Hora de discutir a relação...

- Vai, enfia no meu cuzinho! 
 
- Tô tentando. 
 
- Como assim tá tentando? 
 
- É que não tá bem duro. 
 
- Não tá bem duro? Vinte anos me enchendo o saco, pedindo: 
"Deixa eu botar no seu cuzinho" e quando eu deixo você me diz que não 
tá bem duro? 
 
- Acho que foi a emoção. Deixa eu tentar de novo. 
 
- Então, vem, mete tudo! 
 
- Eu tô quase conseguindo. Abre um pouquinho.
 
- Abrir o quê? 
 
- O cuzinho. 
 
- Mas você sempre disse que queria botar no cu porque era mais apertado 
e agora me pede pra abrir? 
 
- Como é que eu vou abrir o meu cu? 
 
- Relaxando, porra! 
 
- Eu tô relaxada até demais. Você é que tá nervoso com a sua meia bomba. 
 
- O que é isso? Onde você aprendeu a falar assim? 
 
- Falar o quê? Meia bomba? Todo mundo fala meia bomba! 
 
- Não a minha esposa. Isso é coisa de mulher que tem amante. 
 
- Pois fique sabendo que eu já falava meia bomba muito antes de ter um 
amante. 
 
- O quê? Você tem um amante? 
 
- É isso aí. Tá mais do que na hora de botar as cartas na mesa. 
Nosso casamento já era. 
 
- Você enlouqueceu? Que papo é esse de uma hora pra outra? 
 
- De uma hora pra outra, nada! A gente sabe que o nosso casamento é 
um defunto que esqueceu de cair. Nossa filha já tem dezoito anos e eu 
vou embora com ela. 
 
- Não vai embora porra nenhuma. Primeiro vai me explicar: que história 
é essa de amante? Há quanto tempo você tem um amante? 
 
- Dois meses. 
 
- É o primeiro? 
 
- É. 
 
- Você deu o cu pra ele? 
 
- Dei. 
 
- Ah! Então é por isso que depois de vinte anos você resolveu liberar pra mim? 
 
- É! É isso! Agora com licença que eu vou me mandar. 
 
- Espera! Isso não pode acabar assim. 
 
- Pode e vai. O nosso casamento já era. 
 
- Não. Eu tô falando do seu cu. 
 
- O que tem o meu cu? 
 
- Eu quero comer. Depois de vinte anos eu tenho direito. 
 
- De que jeito você vai comer o meu cu? Você tá broxa. 
 
- Broxa, não, hein!? Sou corno, mas não sou broxa! 
 
- Você? Corno? Corno que corneia não é corno. 
 
- Quem disse que eu te corneio? 
 
- Cinismo numa hora dessas? Já não bastam os vinte anos de hipocrisia que 
passamos nesse quarto? 
 
- Tudo bem. Eu admito. Eu arrumei uma amante nos últimos meses. 
 
- Nos últimos meses? Você tem um caso com essa mulher há anos. 

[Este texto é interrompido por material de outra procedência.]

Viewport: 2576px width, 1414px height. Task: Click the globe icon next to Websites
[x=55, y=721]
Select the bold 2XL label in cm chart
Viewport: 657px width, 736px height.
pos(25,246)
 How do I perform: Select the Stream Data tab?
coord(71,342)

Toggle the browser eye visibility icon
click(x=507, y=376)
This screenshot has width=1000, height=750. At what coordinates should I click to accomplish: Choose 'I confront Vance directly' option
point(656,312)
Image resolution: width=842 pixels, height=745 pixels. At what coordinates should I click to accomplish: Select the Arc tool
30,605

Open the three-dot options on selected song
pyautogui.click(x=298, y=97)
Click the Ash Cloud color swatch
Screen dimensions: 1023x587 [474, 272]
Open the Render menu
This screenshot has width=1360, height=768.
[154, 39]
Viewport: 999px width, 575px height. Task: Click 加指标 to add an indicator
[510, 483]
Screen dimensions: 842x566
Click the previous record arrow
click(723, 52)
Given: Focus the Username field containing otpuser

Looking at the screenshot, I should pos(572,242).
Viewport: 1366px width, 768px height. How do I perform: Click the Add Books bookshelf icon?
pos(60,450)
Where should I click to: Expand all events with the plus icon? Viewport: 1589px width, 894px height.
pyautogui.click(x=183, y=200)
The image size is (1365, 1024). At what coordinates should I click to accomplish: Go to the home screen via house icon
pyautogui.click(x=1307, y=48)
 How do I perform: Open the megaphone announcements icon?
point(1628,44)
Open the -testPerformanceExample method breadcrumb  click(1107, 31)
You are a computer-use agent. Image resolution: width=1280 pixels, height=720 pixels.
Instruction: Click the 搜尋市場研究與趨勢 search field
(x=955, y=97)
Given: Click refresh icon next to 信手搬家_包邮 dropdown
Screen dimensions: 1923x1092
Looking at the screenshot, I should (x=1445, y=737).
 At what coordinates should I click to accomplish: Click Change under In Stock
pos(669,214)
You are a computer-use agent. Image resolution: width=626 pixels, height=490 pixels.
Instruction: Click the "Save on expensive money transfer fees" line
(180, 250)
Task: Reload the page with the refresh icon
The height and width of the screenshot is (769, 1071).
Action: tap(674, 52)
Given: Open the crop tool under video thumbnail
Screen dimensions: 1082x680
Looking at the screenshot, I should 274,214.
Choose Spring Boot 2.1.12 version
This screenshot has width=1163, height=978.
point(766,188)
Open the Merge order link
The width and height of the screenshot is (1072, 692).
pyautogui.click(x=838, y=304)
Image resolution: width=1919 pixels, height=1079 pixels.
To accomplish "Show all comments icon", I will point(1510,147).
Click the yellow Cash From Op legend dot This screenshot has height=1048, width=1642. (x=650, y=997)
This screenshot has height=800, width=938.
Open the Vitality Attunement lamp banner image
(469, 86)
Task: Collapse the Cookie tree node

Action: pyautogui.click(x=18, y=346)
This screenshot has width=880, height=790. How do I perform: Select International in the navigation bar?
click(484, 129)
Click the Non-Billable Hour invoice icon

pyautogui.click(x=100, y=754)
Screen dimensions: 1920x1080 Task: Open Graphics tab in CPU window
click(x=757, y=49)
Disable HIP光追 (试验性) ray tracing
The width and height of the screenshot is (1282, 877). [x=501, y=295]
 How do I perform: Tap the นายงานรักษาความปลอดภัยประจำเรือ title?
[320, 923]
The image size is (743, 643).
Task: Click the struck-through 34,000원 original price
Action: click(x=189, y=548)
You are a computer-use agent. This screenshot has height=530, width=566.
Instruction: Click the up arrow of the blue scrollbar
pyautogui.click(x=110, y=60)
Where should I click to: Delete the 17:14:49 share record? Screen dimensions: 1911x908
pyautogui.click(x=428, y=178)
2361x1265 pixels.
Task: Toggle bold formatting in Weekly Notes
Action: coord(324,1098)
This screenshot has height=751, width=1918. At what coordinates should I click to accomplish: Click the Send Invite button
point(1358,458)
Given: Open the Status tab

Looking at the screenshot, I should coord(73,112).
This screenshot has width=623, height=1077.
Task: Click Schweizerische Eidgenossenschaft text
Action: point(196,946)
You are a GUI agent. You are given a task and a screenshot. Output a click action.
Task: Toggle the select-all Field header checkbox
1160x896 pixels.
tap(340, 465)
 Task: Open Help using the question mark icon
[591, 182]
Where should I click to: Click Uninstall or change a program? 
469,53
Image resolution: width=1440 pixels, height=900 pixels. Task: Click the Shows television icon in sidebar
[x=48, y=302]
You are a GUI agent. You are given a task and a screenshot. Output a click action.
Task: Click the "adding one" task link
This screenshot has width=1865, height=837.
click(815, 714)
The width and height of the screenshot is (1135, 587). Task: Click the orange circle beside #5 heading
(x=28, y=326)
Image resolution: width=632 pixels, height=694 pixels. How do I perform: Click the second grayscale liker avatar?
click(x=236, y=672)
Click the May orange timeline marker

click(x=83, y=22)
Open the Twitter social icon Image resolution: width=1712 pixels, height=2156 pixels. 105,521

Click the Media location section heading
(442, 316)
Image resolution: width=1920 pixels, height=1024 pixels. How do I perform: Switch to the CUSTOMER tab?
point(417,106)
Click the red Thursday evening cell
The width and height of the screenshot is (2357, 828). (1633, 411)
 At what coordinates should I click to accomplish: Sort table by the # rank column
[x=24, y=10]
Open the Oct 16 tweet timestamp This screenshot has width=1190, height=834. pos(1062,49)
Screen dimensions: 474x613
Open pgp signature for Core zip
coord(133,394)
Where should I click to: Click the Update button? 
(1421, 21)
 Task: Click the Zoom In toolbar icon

Eu sei, nossa filha sabe, o namorado da nossa filha sabe, todo mundo sabe. 
 
- Ah! E eu sou sempre o último a saber o que vocês sabem! 
 
- Essa é boa! Você é a vítima agora. Pelo menos ela te dava o cu? 
 
- Não. 
 
- Puta, mas tu é azarado, hein? 
 
- Ah, é? Então fica de quatro que eu vou te mostrar o azarado. 
 
- Pronto! Tô de quatro. Vem logo. 
 
- Com terrorismo não vai dar. Você bem que podia gemer um pouquinho. 
 
- Ai, meu Deus! Tá bom, então. Fode o meu cuzinho. Vem, enfia essa pica 
grossa no meu rabo. Eu quero sentir esse caralhão me arregaçando. Vem! 
 
- Você fala essas coisas pro seu amante? 
 
- Escuta aqui! Come logo essa porra desse cu que eu preciso ir embora. 
 
- Ah, é assim? Tá de encontro marcado com o amante? 
 
- Vai querer ou não? 
 
- Tá bom. Tá bom. É que tá seco. Você bem que podia dar uma chupadinha. 
 
- Eu é que não vou chupar essa lombriga mole. Dá uma cuspida e vai logo. 
 
- Olha, vamos combinar uma coisa. Você vai preparando as suas malas 
enquanto eu relaxo um pouquinho. Depois você volta aqui e a gente liqüida 
a fatura. 
 
- Minhas malas já estão prontas. 
 
- Porra! Me apunhalando pelas costas! 
 
- Pobre vítima indefesa! Agora com licença que eu tenho que ir embora. 
 
- Espera. A gente precisa discutir melhor a nossa relação. 
 
- Não me faça rir. 
 
- A gente tem muitas responsabilidades em comum. 
 
- Por exemplo? 
 
- Por exemplo a educação da nossa filha. 
 
- Você nunca se preocupou com isso. 
 
- Nunca é tarde pra começar. Ela já tá uma moça e tem um comportamento 
que me deixa cheio de dúvidas. 
 
- Que dúvidas? 
 
- Será que a nossa filha dá o cu pro namorado? 
 
- Ah! Vá se foder! Tchau!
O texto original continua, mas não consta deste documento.